··· Supplied data

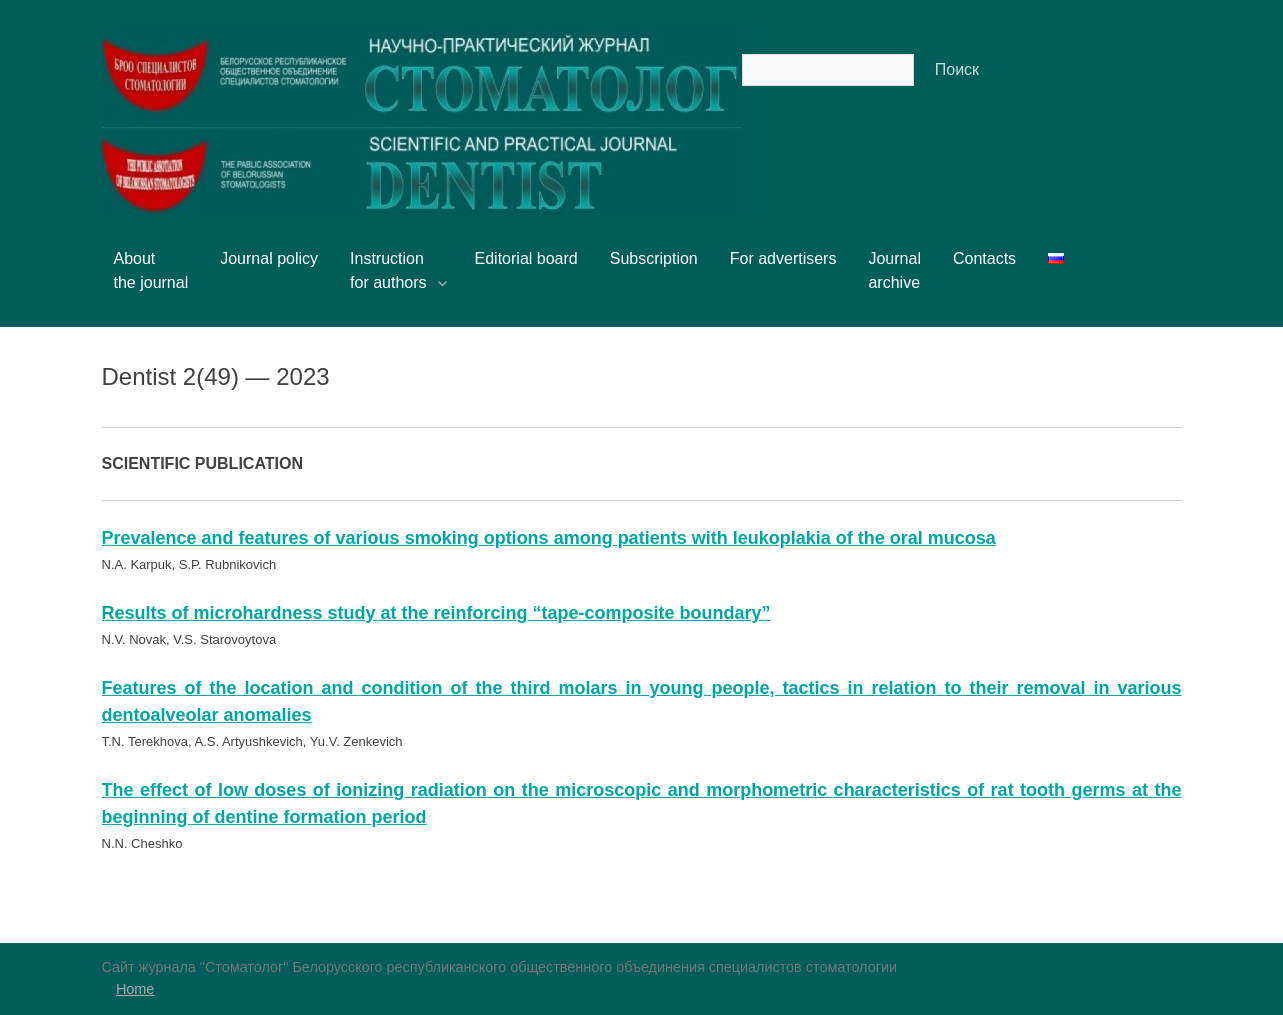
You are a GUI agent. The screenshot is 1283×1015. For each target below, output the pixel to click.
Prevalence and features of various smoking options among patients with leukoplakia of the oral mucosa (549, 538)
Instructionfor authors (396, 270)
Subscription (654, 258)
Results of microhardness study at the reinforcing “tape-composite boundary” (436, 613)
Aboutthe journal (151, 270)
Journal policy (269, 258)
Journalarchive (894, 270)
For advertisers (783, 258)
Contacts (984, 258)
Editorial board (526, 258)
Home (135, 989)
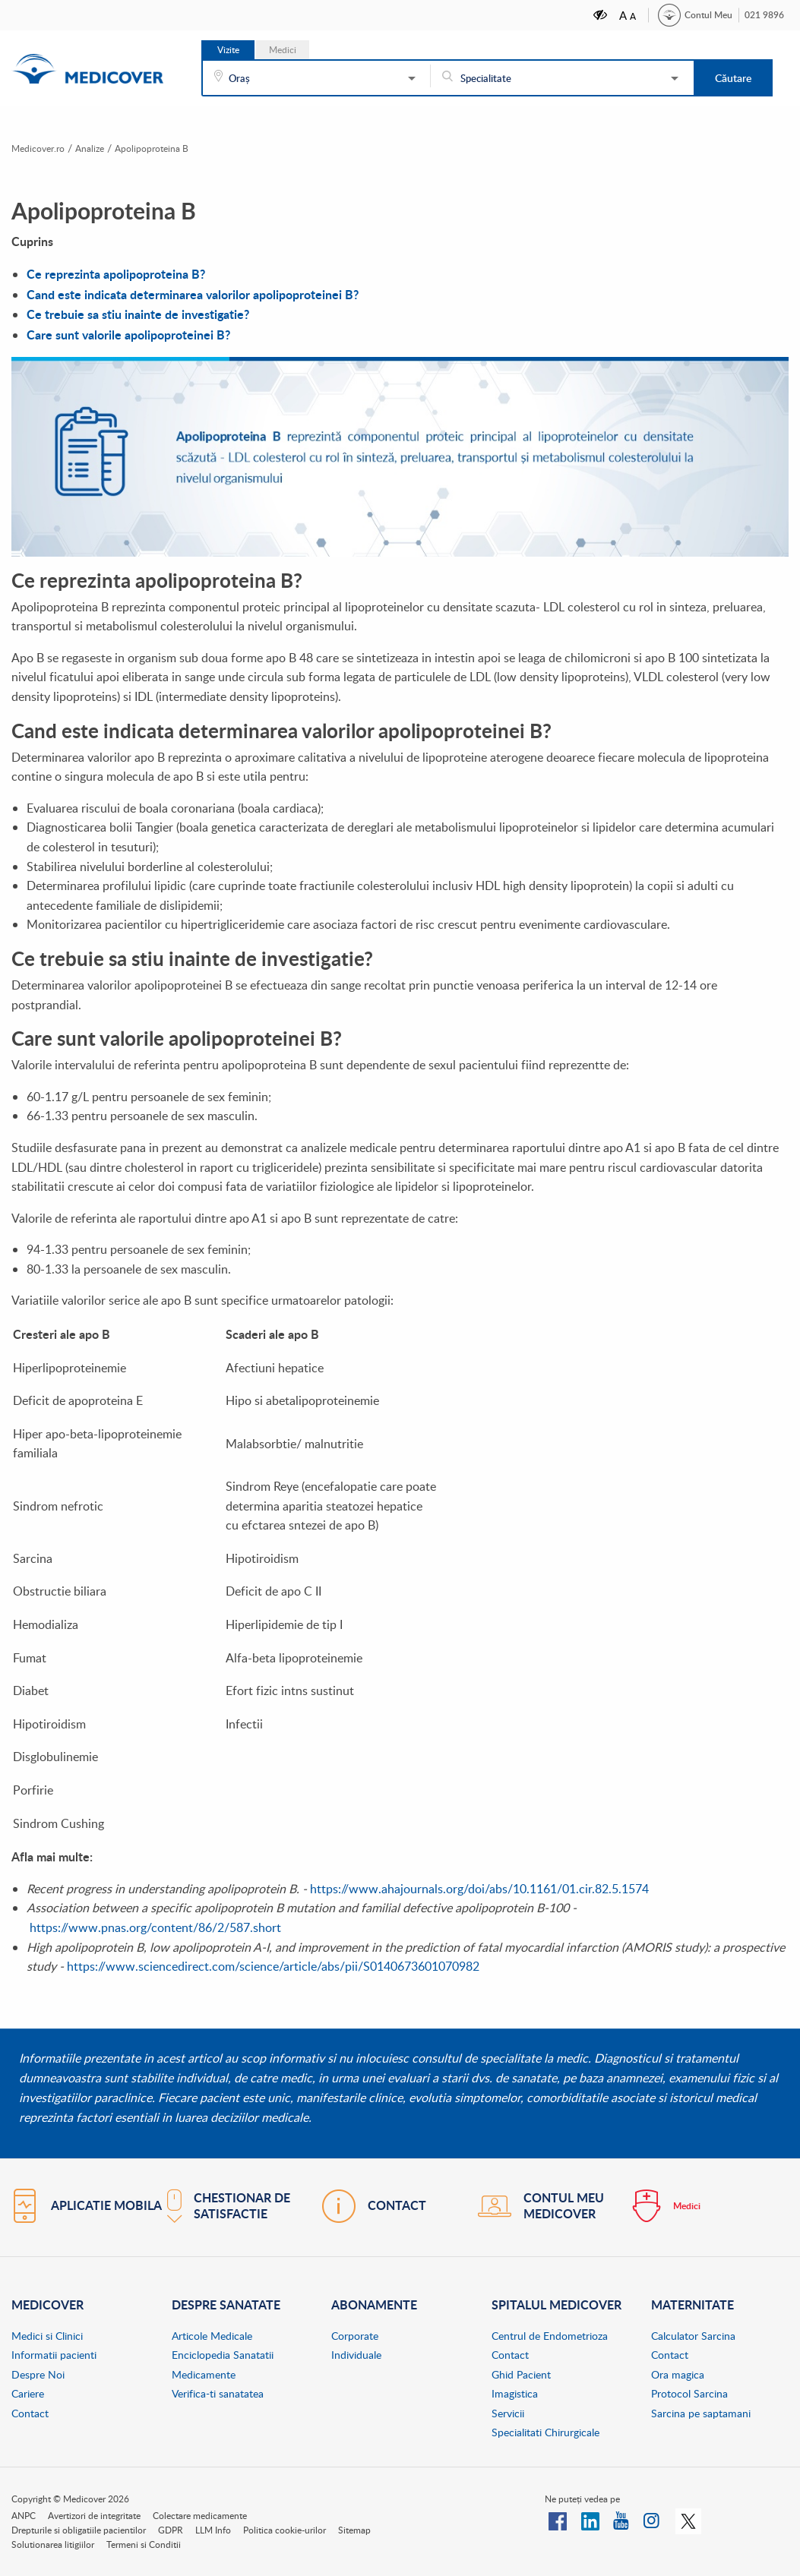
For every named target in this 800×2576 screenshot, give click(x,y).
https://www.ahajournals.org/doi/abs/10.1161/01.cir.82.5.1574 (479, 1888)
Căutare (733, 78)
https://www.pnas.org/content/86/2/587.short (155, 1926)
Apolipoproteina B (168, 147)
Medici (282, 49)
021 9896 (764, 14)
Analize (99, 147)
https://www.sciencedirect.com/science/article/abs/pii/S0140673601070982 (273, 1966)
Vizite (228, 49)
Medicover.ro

······

§ Your task:
Repeat exactly, please: transcribe each entry and leave out the pictures.

§ Written answer:
You are a GUI agent. The screenshot is 1283×1015. For each target below, output the pixel to click.
Prevalence and features of various smoking options among patients with leukoplakia of the oral mucosa (549, 538)
Instructionfor authors (396, 270)
Subscription (654, 258)
Results of microhardness study at the reinforcing “tape-composite boundary” (436, 613)
Aboutthe journal (151, 270)
Journal policy (269, 258)
Journalarchive (894, 270)
For advertisers (783, 258)
Contacts (984, 258)
Editorial board (526, 258)
Home (135, 989)
For every named target in this 800×2576 screenshot, give click(x,y).
https://www.ahajournals.org/doi/abs/10.1161/01.cir.82.5.1574 (479, 1888)
Căutare (733, 78)
https://www.pnas.org/content/86/2/587.short (155, 1926)
Apolipoproteina B (168, 147)
Medici (282, 49)
021 9896 (764, 14)
Analize (99, 147)
https://www.sciencedirect.com/science/article/abs/pii/S0140673601070982 (273, 1966)
Vizite (228, 49)
Medicover.ro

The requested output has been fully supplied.